Anna Mieke: Theatre review – the Irish singer-songwriter’s spellbinding follow-up

It’s often joked that hearing about other people’s dreams is boring. While the scattered poetics of Anna Mieke’s lyrics are indeed dreamlike, the mesmeric artistry of her second album, Theatre, means that Mieke’s images, her sense memories, start to feel like your own: from “trees evergreen blinking in the car lights” to “plastic flowers cast across the Tarmac”. In part, it’s the power of the words themselves (one imagines Mieke’s notebook crammed with scribbled gems). But it’s also the music: rippling Spanish guitar fingerpicking and swirling melodies; delicate piano notes and flickers of clarinet.

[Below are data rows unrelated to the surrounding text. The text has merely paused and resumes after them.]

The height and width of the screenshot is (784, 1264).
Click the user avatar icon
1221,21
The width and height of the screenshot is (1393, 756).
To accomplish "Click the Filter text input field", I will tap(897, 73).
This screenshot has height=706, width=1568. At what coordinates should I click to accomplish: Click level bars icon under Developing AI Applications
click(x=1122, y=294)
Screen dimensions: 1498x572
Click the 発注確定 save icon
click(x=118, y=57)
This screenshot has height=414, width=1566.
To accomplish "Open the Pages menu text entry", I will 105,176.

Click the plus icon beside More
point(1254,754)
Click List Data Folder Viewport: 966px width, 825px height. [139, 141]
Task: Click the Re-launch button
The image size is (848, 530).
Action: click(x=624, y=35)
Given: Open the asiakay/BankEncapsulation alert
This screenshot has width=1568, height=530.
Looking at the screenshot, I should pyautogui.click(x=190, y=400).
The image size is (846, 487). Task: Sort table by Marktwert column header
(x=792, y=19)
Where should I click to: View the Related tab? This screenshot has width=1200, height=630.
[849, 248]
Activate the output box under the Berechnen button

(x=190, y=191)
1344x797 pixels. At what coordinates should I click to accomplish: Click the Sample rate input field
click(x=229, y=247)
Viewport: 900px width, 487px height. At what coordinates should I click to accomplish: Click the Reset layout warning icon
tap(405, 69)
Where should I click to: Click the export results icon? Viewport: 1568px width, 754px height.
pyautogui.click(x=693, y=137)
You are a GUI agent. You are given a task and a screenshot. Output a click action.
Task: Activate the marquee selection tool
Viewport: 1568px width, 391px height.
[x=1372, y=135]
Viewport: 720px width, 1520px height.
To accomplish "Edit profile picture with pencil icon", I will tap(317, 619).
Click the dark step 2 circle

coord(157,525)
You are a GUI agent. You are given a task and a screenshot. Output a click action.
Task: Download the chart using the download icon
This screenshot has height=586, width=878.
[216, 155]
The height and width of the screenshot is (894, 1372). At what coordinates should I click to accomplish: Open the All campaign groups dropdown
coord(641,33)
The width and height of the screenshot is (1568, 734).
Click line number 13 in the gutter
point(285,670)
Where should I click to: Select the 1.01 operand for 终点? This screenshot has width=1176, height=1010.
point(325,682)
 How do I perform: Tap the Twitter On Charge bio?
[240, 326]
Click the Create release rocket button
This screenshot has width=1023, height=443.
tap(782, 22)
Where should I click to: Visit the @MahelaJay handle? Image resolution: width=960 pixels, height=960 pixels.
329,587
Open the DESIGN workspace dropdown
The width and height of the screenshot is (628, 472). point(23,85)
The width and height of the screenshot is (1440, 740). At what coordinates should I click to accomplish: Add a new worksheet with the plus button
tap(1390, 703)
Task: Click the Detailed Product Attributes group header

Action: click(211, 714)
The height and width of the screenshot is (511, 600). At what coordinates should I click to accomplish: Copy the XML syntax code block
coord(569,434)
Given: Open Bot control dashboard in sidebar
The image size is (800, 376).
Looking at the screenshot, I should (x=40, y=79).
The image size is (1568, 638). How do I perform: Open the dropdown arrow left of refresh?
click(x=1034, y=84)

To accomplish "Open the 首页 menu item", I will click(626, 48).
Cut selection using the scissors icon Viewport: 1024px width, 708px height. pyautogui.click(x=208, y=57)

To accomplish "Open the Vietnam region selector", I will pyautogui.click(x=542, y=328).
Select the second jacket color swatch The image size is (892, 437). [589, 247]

Born in Wicklow, Ireland, Mieke spent part of her childhood in New Zealand, later moving to Bulgaria, Bangladesh, Switzerland and Spain, and her songs teem with motifs from her travels. Go Away from My Window is one highlight among many; a salty heartbreak ballad where her river-clear voice dips in and out of classical Indian phrasing. When memories are mined, there’s often a mixture of nostalgia and loss – we can never be fully back in the moment – and Mieke’s songs are coloured by this. “Nothing’s ever meant to stay the same,” she sings on Mannequin, a sigh rather than a lament.